Minchia signor tenente
di Carmelo La Carrubba

 


La commedia “Minchia signor tenente” di Antonio Grosso che è in scena al Teatro Vitaliano Brancati dal 23 marzo si avvale di un testo dal forte impegno civile ma non disdegna i toni e il linguaggio comico nel rappresentare la vita in una caserma dei carabinieri in un piccolo paese di provincia in una Sicilia dove nel 1992 è presente la forza del male rappresentato dalla mafia.
Il titolo nasce dalla canzone di Giorgio Faletti che nel ’94 si piazzò seconda al festival di Sanremo e che quest’anno è stata riproposta da Marco Masini ma anche dalla biografia dell’autore del testo teatrale figlio di un carabiniere che dell’attività del padre è testimone.
La storia ambientata negli Anni ’90 risente delle stragi mafiose anche se all’interno di una stazione di carabinieri, in provincia, la vita scorre senza particolari tensioni finchè non arriva il nuovo comandante, un tenente, che per dare la caccia a un potente criminale rende rischiosa la situazione della pattuglia che conosce il sentimento della paura ma anche il modo di mostrare le risorse morali su cui è basata la loro missione di militari.
La regia di Nicola Pistoia per raccontare una storia tragica ha scelto il linguaggio della commedia degli Anni Sessanta dei Monicelli, Troisi, in cui sono presenti quegli elementi della quotidianità che tanto si prestano al risvolto comico così come è nell’andazzo della vita di tutti i giorni e qui è nella risorsa di un cast affiatato in cui ogni singolo attore trova gli elementi di una comicità che da verità e credibilità a tutta la storia.
Nella narrazione teatrale non c’è un vero sviluppo narrativo ma la vicenda si snoda per “quadri” che “illustrano” i momenti vitali di una storia con le sue contraddizioni, le paure, le ansie, i desideri, il regolamento e, infine, il loro impegno civile e morale.
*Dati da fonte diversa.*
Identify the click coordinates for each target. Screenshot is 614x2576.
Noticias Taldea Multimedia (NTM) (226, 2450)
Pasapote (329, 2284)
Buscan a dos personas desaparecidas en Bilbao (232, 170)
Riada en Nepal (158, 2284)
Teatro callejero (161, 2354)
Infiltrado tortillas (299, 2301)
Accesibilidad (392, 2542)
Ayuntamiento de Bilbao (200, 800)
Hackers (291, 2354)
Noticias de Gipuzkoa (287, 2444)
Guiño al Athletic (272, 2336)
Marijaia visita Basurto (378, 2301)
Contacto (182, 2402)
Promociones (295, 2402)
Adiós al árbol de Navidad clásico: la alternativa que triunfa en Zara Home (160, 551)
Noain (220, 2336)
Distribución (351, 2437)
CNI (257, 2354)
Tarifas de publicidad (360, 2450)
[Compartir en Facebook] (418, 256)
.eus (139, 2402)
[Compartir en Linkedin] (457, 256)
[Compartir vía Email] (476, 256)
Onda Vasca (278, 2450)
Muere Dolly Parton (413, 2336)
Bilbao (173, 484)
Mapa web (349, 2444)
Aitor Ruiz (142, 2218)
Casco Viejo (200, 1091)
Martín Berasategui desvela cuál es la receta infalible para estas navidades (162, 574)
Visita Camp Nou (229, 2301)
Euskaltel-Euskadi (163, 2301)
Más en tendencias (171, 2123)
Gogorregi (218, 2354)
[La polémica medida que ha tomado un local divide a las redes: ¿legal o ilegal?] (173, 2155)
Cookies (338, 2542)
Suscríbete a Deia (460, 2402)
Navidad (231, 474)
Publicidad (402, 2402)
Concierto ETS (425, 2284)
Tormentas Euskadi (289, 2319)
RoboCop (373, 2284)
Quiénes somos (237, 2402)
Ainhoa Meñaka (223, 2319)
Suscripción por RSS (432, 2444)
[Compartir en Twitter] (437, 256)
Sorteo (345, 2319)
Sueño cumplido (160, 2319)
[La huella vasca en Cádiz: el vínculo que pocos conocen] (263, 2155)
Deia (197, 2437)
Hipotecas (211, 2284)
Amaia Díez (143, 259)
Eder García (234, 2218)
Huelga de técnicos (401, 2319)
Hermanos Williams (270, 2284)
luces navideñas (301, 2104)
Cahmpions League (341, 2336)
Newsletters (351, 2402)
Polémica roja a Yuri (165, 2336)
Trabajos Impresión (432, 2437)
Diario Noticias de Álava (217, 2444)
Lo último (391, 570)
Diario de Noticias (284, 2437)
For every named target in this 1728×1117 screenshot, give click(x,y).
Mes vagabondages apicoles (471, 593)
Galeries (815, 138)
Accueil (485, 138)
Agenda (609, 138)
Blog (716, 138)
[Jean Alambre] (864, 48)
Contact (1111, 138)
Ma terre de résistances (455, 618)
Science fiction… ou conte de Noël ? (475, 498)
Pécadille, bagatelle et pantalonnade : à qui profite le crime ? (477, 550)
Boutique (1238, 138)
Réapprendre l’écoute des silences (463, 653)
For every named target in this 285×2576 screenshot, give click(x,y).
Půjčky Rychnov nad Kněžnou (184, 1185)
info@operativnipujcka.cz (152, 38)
E il pensiero dello spettatore va ai morti di mafia siano essi magistrati, commissari di polizia, carabinieri, politici, semplici questurini, uomini che non si sono piegati al ricatto mafioso.
Ebbene la commedia o se si vuole la tragedia di questi uomini non travolge la leggerezza di un linguaggio scenico che proprio nella semplicità, nell’ironia, nel racconto spontaneo del quotidiano, nell’uso del dialetto, nell’assenza di retorica trova i toni e il ritmo e anche lo spazio per ridere dei nostri difetti.
Spettacolo piacevole, che fa riflettere!
Gli attori sono Antonio Grosso, Antonello Pascale, Giole Rottini, Francesco Nannarelli, Francesco Giggillino, Gaspare Di Stefano, Federica Carruba Toscano, Adriano Aiello.
Il pubblico attento ha applaudito e riso durante la rappresentazione (140 minuti) e soprattutto alla fine dello spettacolo per sottolineare il forte impegno civile e la bravura della compagnia.